Deep Brain Stimulation Preparing for Lead Implantation 
Deep Brain Stimulation  

Frequently Asked Questions about Deep Brain Stimulation (DBS)

What improvements in dystonia can I expect?

Not all children with primary dystonia respond to DBS, but for those most suited to DBS, the therapy can reduce symptoms by 60 to 90 percent. Many children will have a noticeable, sometimes dramatic improvement in function, quality of life and joint deformity. Occasionally, a child who has been wheelchair-bound may recover the ability to walk. Improvement isn’t immediate, though—it typically takes 6 to 12 months to see a substantial difference.

It’s important to note that DBS is not a cure, and abnormal movements will return when the system is turned off. This is true for all treatments for dystonia, not just DBS.

Who is most likely to benefit from DBS?

Under FDA criteria, DBS is indicated for children 7 or older. Children whose primary dystonia affects the whole body and is not controlled well by medications are the best candidates for DBS therapy. DBS can be used for generalized dystonia, hemidystonia (affecting one side of the body), segmental dystonia (affecting two adjacent parts of the body) and cervical dystonia (affecting the neck muscles).

The children who do best with DBS tend to be younger and to start therapy before the symptoms cause permanent physical damage, such as joints that are fixed in place. At Boston Children’s, children with primary dystonia are carefully evaluated by movement disorder neurologist Jeff Waugh, MD, PhD, and neurosurgeon Scellig Stone, MD, PhD, to determine whether DBS might be of benefit. Each child is further evaluated with an MRI of the brain and neuropsychology testing. Our team then meets to confirm that surgery is appropriate and to discuss its optimal timing.

What other options are there for treating dystonia?

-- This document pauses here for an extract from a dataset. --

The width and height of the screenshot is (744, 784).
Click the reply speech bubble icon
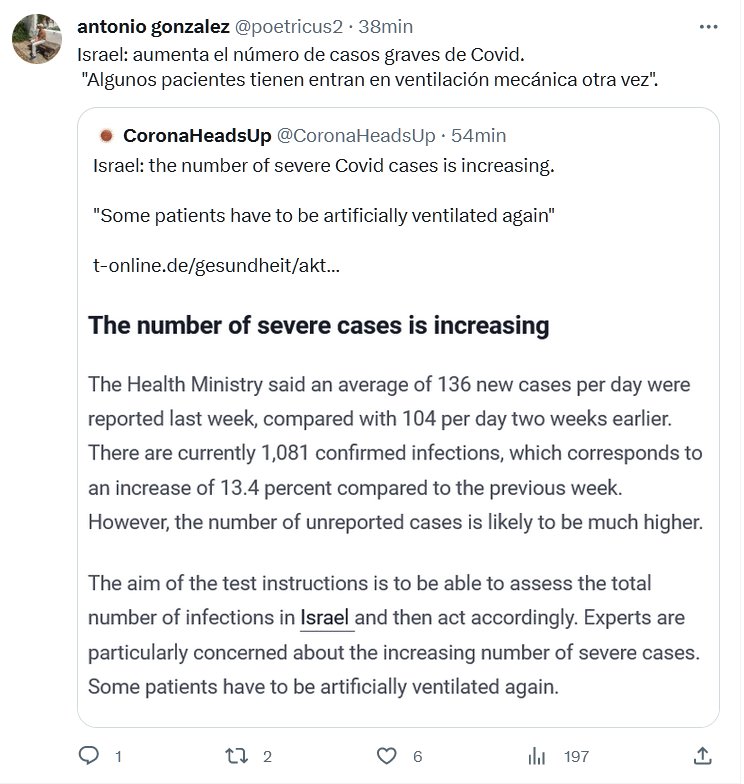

Currently available treatments for dystonia include physical therapy, oral medications, botulinum toxin (Botox) injections to affected muscles and neurosurgery. These treatments alleviate symptoms, but none provide a cure. Botox works best for dystonia that affects a single area or only a few body parts but is insufficient for dystonias that are generalized throughout the body. There are other drugs with a body-wide effect, such as baclofen, a muscle relaxant, and trihexyphenidyl (Artane), which can relieve stiffness, tremors and spasms. However, these drugs do not benefit all children and can have unwanted side effects.

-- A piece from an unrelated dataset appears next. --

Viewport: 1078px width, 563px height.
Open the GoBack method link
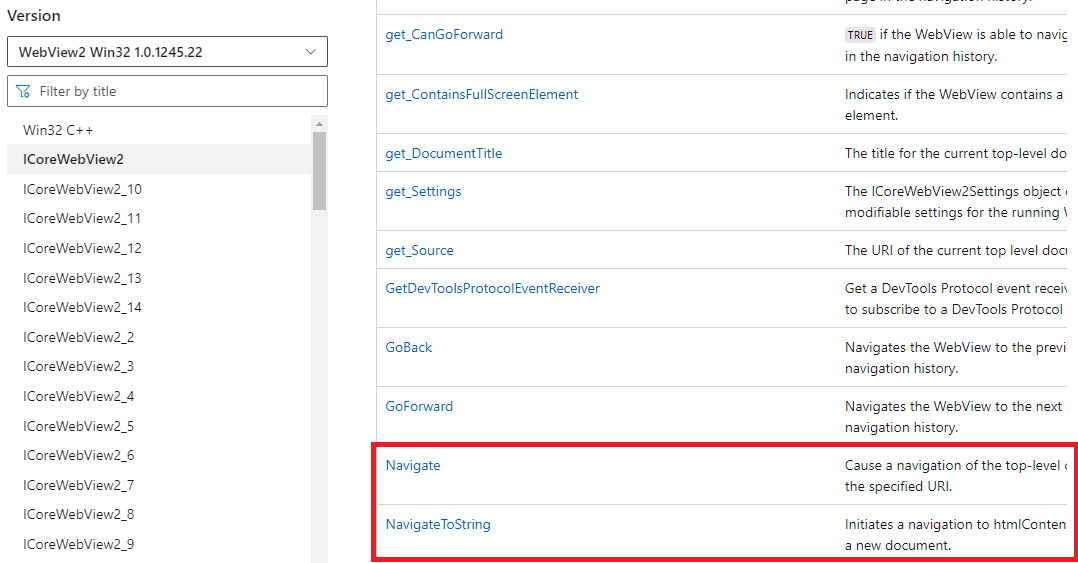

What does deep brain stimulation involve?

DBS therapy requires surgery to implant the neurostimulator, the leads and the connecting wires (known as extensions). The surgery typically lasts several hours, while the child is asleep under general anesthesia, and requires a hospital stay.

The leads are inserted first, through a small opening in the skull, to a precisely targeted site within the brain. Usually, the extensions and neurostimulator are implanted and connected during the same procedure (in rare cases, the extensions and the neurostimulator are implanted and connected in a separate operation.)  

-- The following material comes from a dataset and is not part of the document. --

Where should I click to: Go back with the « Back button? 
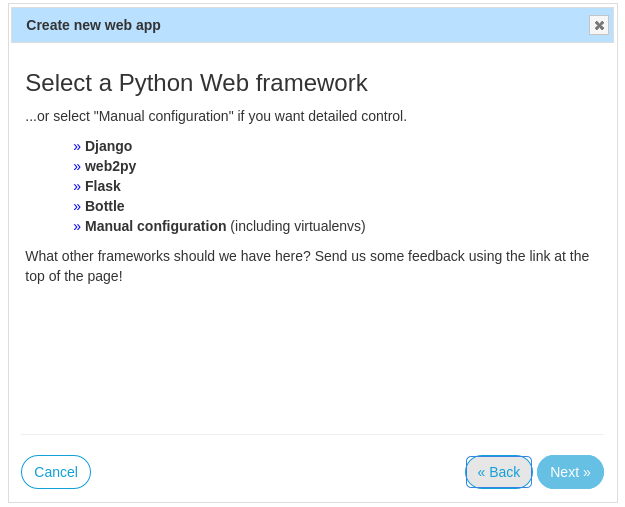point(499,472)
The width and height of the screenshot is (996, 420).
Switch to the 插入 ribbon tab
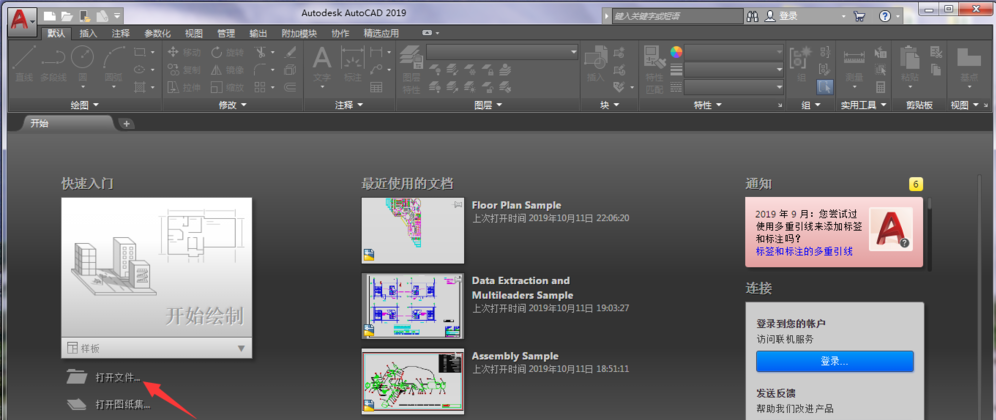click(89, 33)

The neurostimulator usually isn’t turned on until the child has healed from the operation, typically four weeks after surgery. Once the device goes “live,” the settings will need to be tailored to each child. There is no “cookbook” for how DBS should be programmed, and every person’s ideal settings are different. This requires several follow-up visits—at first, every month after surgery, then every few months once the best settings have been determined.

The neurostimulator will need to be replaced every few years when its battery starts to run low. This is usually a minor outpatient operation. A rechargeable battery can be used in certain cases to lengthen battery life. The final DBS settings  determine how much power output is needed and how long the battery will last.

Children with DBS systems need to follow some specific precautions; for example, they cannot have normal MRI scans, and there are situations in which the stimulator will need to be turned off. Your neurologist and neurosurgeon will review all these precautions with you.

As with any brain surgery and medical treatment, there are some risks to consider with DBS therapy. Your care team will discuss possible surgical complications and therapy side effects with you.